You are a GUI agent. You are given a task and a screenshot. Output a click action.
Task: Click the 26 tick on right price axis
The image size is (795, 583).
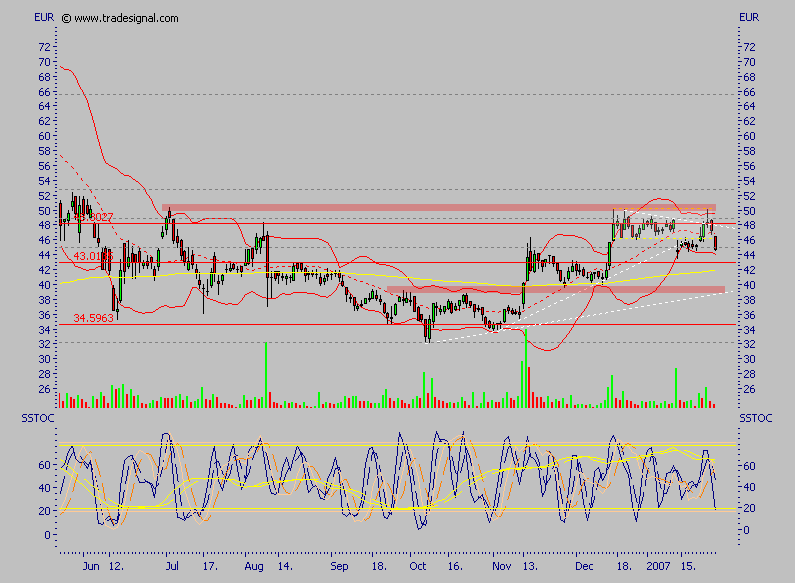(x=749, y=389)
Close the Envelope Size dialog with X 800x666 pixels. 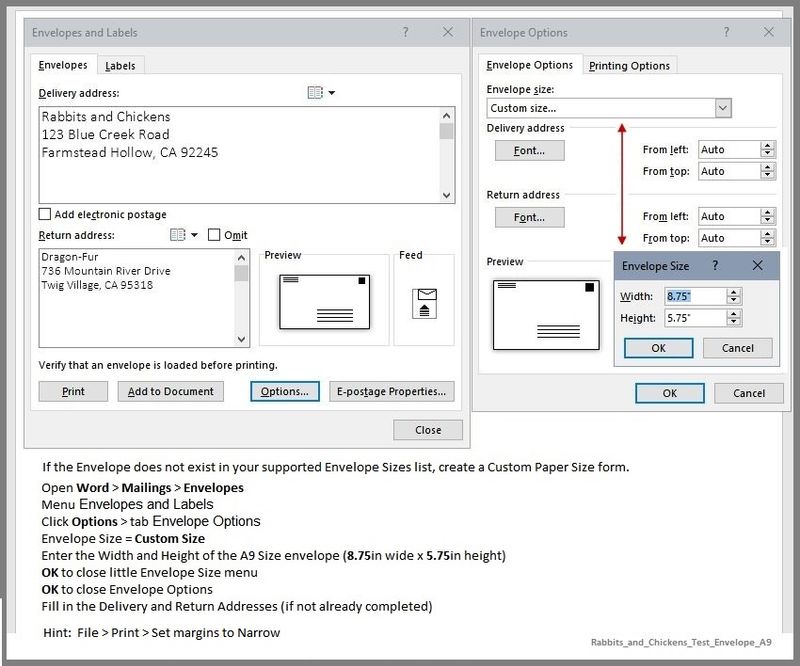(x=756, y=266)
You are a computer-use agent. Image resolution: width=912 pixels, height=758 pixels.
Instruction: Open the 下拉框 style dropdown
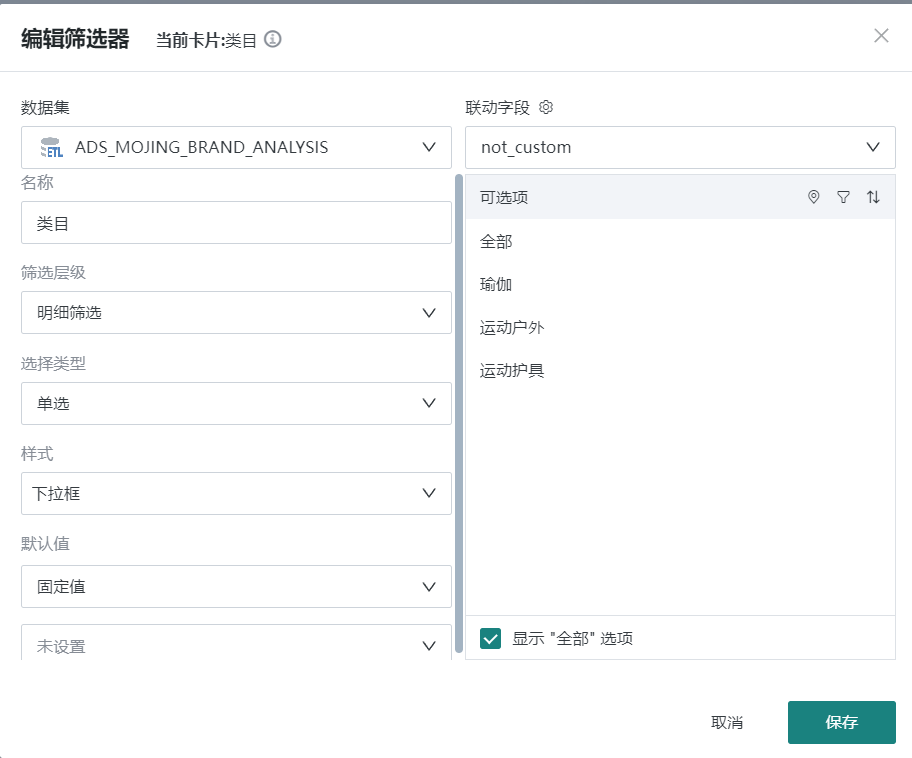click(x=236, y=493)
■ ■ ■ ■
**Description of the task:**
Please reproduce the listing lines between the one holding "You are a computer-use" and the end of the listing, inclusive, leaving the pictures out of your answer.

**Correct result:**
You are a computer-use agent. Image resolution: width=912 pixels, height=758 pixels.
Instruction: Open the 下拉框 style dropdown
click(x=236, y=493)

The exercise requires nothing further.